1. Field of the Invention
The present invention relates to a wheel-head feed mechanism for a highly efficient grinder in which a grinding wheel is fed into a workpiece at high speed in order to efficiently grind the workpiece. The present invention also relates to a grinder that utilizes such a wheel-head feed mechanism.
2. Discussion of the Related Art
Recently, as in the field of cutting work, further improvement in productivity is demanded in the field of grinding work. In grinding work for cam shafts used in automobile engines, there has been employed a so-called plunge grinding scheme in which a grinding wheel is fed toward a cam on a cam shaft--which is rotated about the main spindle axis--in a radial direction thereof. In such plunge grinding, in order to increase the machining efficiency of the cam, attempts have been made to increase the speed of plunge infeed of the grinding wheel toward the cam.
In a conventional cam grinder of such a type, a wheel head is slidably guided by a pair of guides provided on a bed, and is advanced and retracted through use of a feed mechanism in which rotational drive force of a servomotor fixed to the bed is transmitted to the wheel head via a ball-screw mechanism.
More specifically, a nut unit of the ball-screw mechanism is disposed between a pair of guided surfaces of the wheel head, which are formed to correspond to the above-described pair of guide surfaces on the bed, and is fixed to the bottom surface of the wheel head via a bracket.
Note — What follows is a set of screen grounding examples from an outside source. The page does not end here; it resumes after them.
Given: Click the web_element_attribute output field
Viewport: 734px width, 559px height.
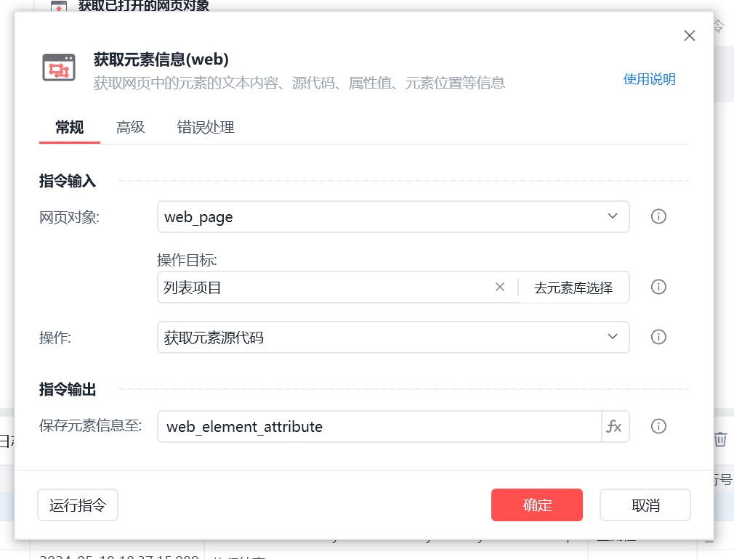Looking at the screenshot, I should [x=379, y=426].
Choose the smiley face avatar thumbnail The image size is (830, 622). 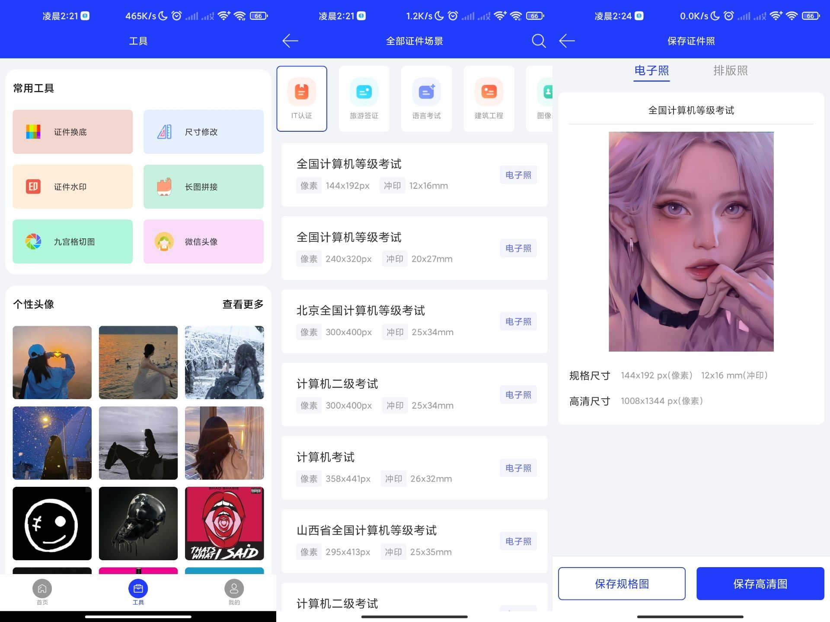pyautogui.click(x=52, y=523)
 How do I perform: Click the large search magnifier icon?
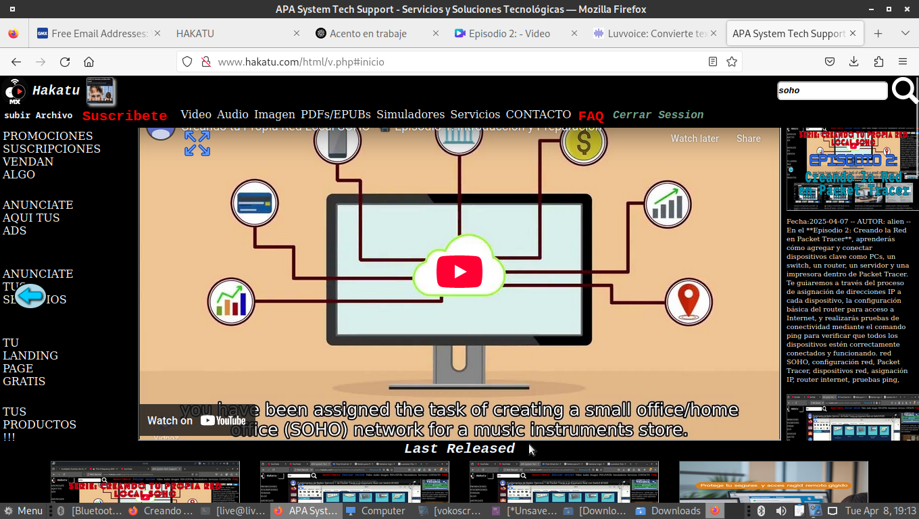coord(904,91)
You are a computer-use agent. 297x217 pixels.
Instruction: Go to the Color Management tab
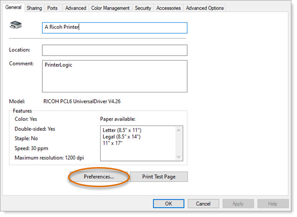110,8
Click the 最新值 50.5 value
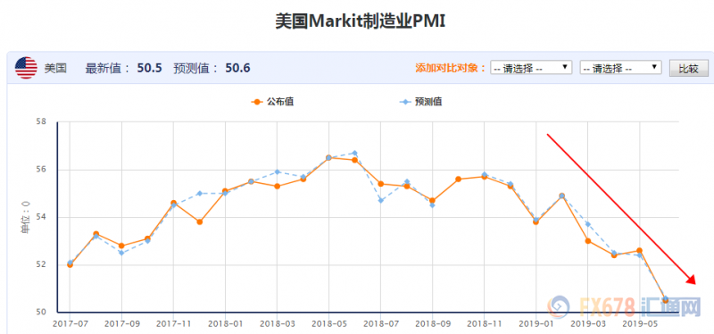714x334 pixels. [149, 69]
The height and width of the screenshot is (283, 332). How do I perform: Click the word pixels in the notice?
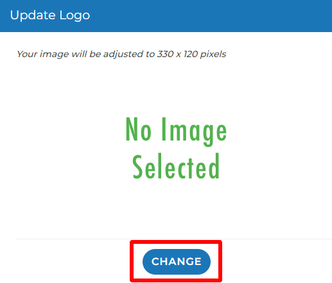pos(213,54)
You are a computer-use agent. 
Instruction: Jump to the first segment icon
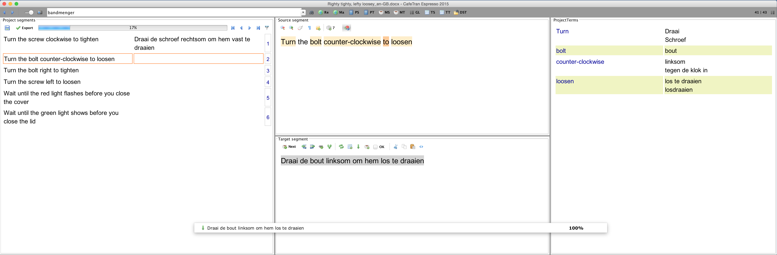tap(233, 28)
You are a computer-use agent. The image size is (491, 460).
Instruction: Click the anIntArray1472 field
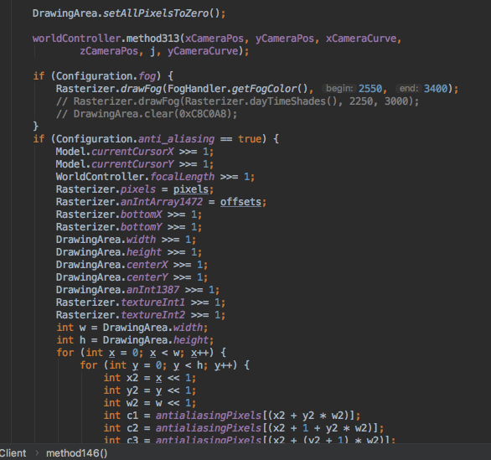point(162,202)
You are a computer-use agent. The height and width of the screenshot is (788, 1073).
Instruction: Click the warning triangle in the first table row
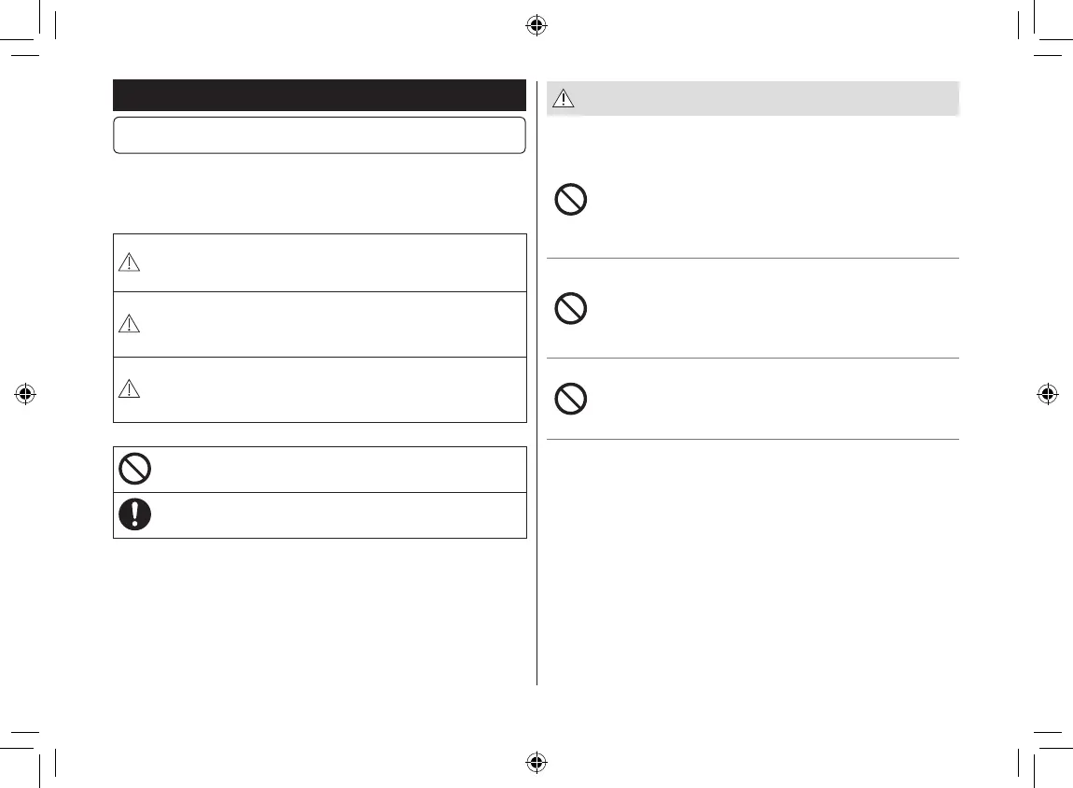(x=130, y=263)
Therefore, a wheel spindle rotatably supported at the upper front portion of the wheel head is quite distant from the axis of the ball-screw in screw-engagement with the nut unit.
Also, in order to eliminate backlash, the nut unit is composed of two nut members that are disposed in tandem with a spacer interposed therebetween.
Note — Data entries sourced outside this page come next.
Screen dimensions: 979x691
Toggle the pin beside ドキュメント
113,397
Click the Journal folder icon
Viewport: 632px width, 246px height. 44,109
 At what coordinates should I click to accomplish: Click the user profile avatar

Further, in the conventional cam grinder, an electric motor is disposed on the rear top surface of the wheel head, and the wheel spindle is driven via a pair of pulleys and belts.
In the wheel-head feed mechanism having the above-described structure, since the nut unit is constituted through tandem disposition of two nut members, the length of the nut unit becomes large, resulting in an inevitable increase in the length of the effective thread portion of the ball screw to be engaged with the nut unit. Consequently, the overall length of the ball-screw apparatus increases. Therefore, the ball-screw apparatus must be disposed under the wheel head parallel thereto in order to reduce the installation space of the cam grinder.
Also, since the overall length of the ball screw is large, when the ball screw is rotated at high speed, influence of rotational deflection of the ball screw becomes remarkable, resulting in deterioration in the feed accuracy of the wheel head, which in turn results in deterioration in the machining accuracy of a ground surface of a workpiece. In order to solve this problem, a deflection absorbing member such as a floating plate must be disposed between the nut unit and the wheel head, or other measures must be taken. Therefore, the conventional wheel-head feed mechanism has had a complicated structure.
Further, since the axis of the ball screw disposed under the wheel head is quite distant in the vertical direction from the axis of the wheel spindle disposed at the upper portion of the wheel head, a grinding resistance acting on the grinding point of the grinding wheel attached to one end of the wheel spindle produces a moment that deviates (or rotates) the wheel head about the engagement point between the nut unit and the ball screw, in a plane perpendicular to the wheel spindle. This moment induces pitching motion of the wheel head, thereby hindering smooth feed, which becomes a cause of deterioration in the machining accuracy of a cam surface. This problem is especially remarkable in a cam grinder in which the grinding point reciprocates while crossing a horizontal plane in which the workpiece spindle and the axis of the wheel spindle lie.
In order to enable high speed feed of the wheel head, it is desired to reduce the mass of the wheel head itself. However, since the wheel head of the conventional cam grinder must be made long in order to secure an installation space for an electric motor for driving the wheel spindle to be mounted on the rear portion of the wheel head, reduction in the size of the wheel head has been difficult.